## Required task
Write out all of the lines below again, swapping "Home" for "Main Page" wherever it occurs and keeping everything else unchanged. Omit the pictures from your answer.

* * *

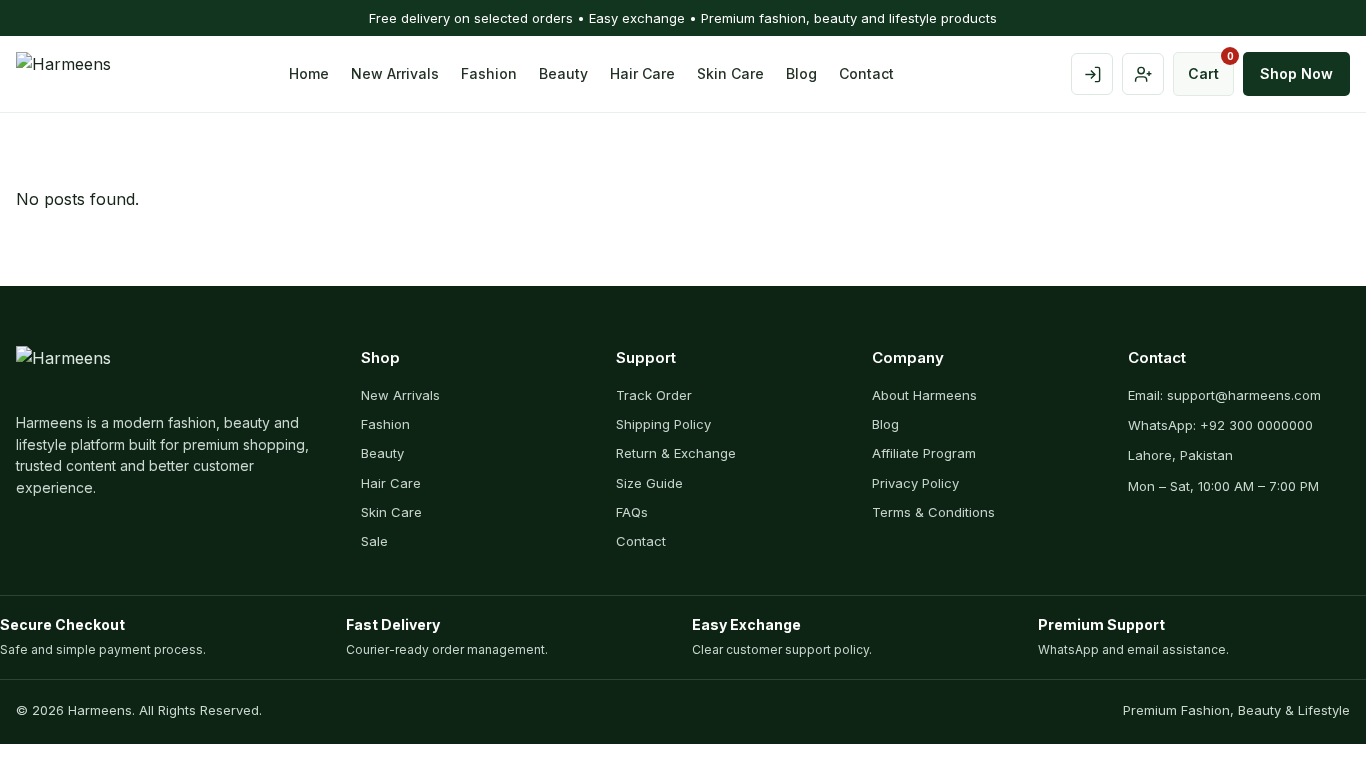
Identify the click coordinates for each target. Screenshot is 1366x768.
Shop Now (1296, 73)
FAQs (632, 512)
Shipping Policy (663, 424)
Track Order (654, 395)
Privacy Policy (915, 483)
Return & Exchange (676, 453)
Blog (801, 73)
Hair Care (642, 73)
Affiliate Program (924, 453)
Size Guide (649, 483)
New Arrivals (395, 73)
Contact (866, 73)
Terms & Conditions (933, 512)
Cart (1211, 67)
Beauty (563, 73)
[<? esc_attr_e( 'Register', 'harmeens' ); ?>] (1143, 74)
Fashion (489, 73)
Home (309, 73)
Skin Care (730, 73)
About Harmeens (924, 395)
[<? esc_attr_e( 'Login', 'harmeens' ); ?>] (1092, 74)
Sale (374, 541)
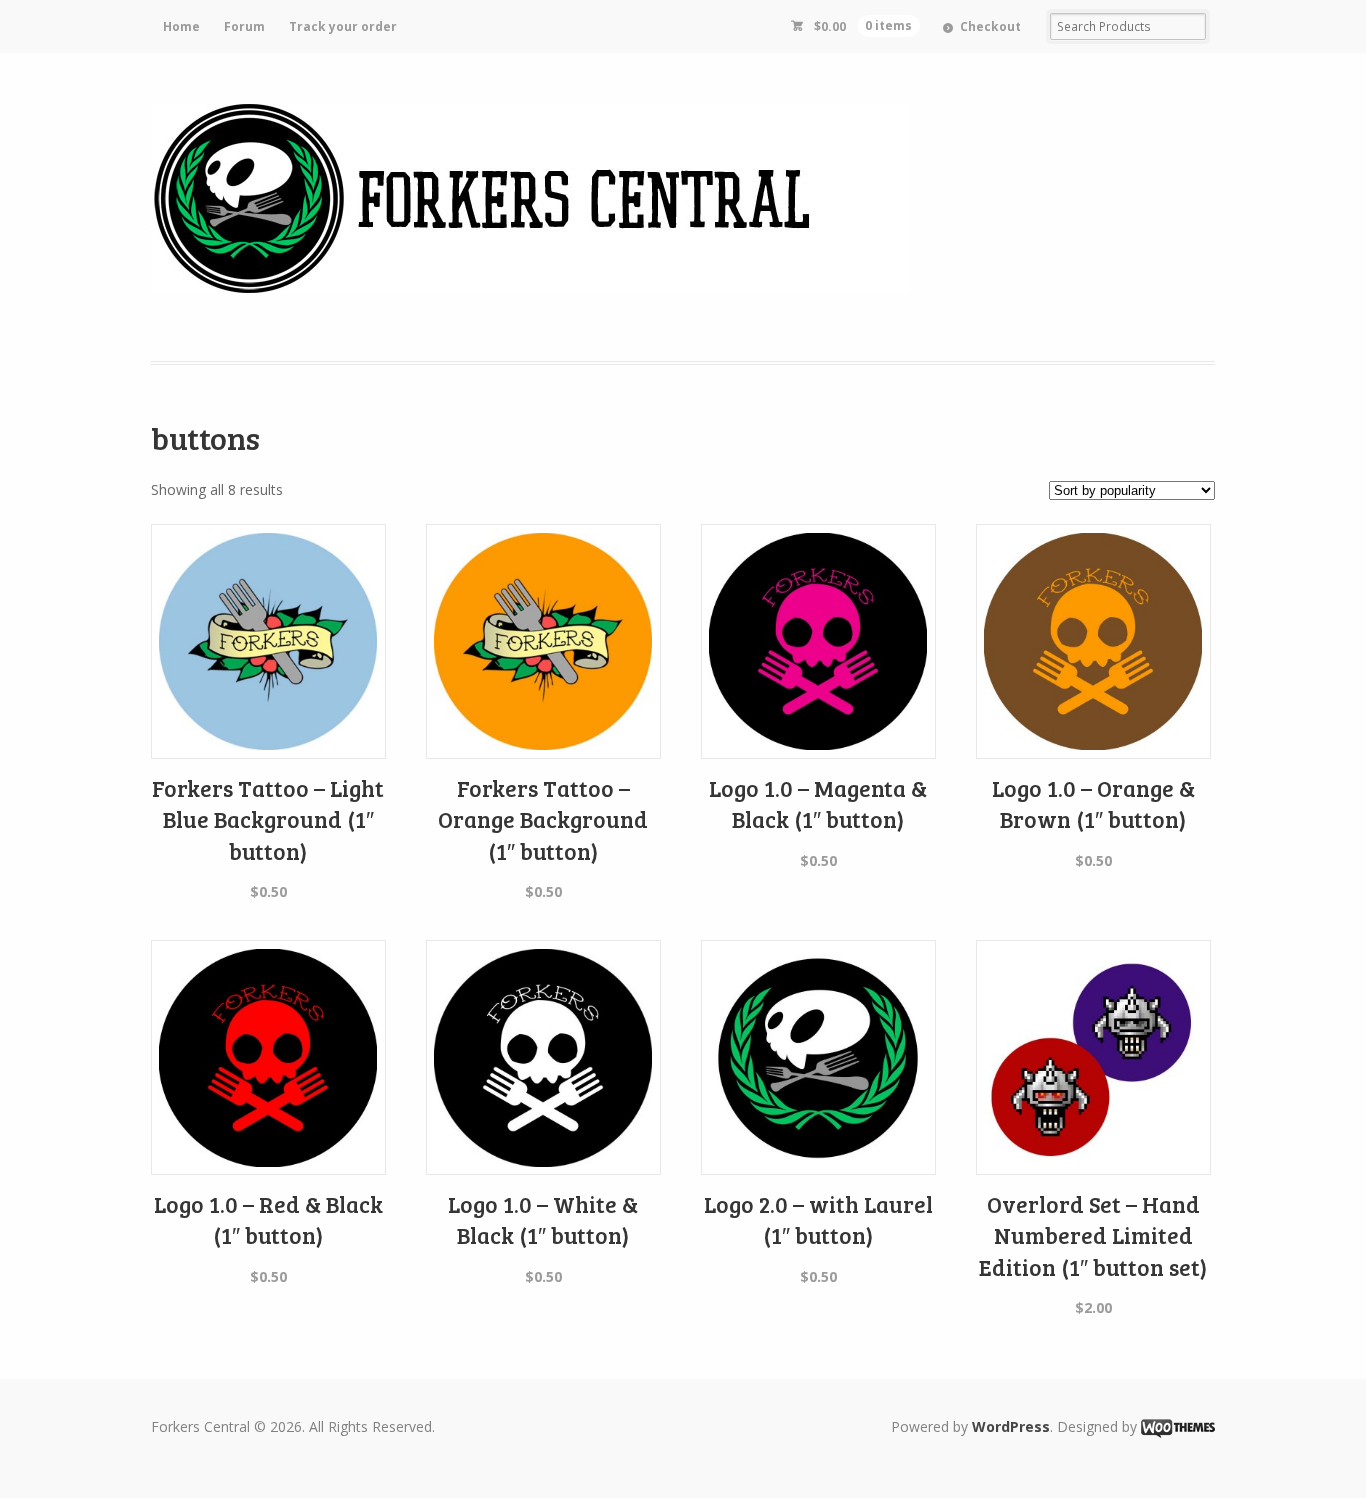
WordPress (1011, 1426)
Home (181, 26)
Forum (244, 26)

* * *

## Exercise answer
Identify the click coordinates for each target. Screenshot is 1366x768.
Shop Now (1296, 73)
FAQs (632, 512)
Shipping Policy (663, 424)
Track Order (654, 395)
Privacy Policy (915, 483)
Return & Exchange (676, 453)
Blog (801, 73)
Hair Care (642, 73)
Affiliate Program (924, 453)
Size Guide (649, 483)
New Arrivals (395, 73)
Contact (866, 73)
Terms & Conditions (933, 512)
Cart (1211, 67)
Beauty (563, 73)
[<? esc_attr_e( 'Register', 'harmeens' ); ?>] (1143, 74)
Fashion (489, 73)
Main Page (309, 73)
Skin Care (730, 73)
About Harmeens (924, 395)
[<? esc_attr_e( 'Login', 'harmeens' ); ?>] (1092, 74)
Sale (374, 541)
WordPress (1011, 1426)
Main Page (181, 26)
Forum (244, 26)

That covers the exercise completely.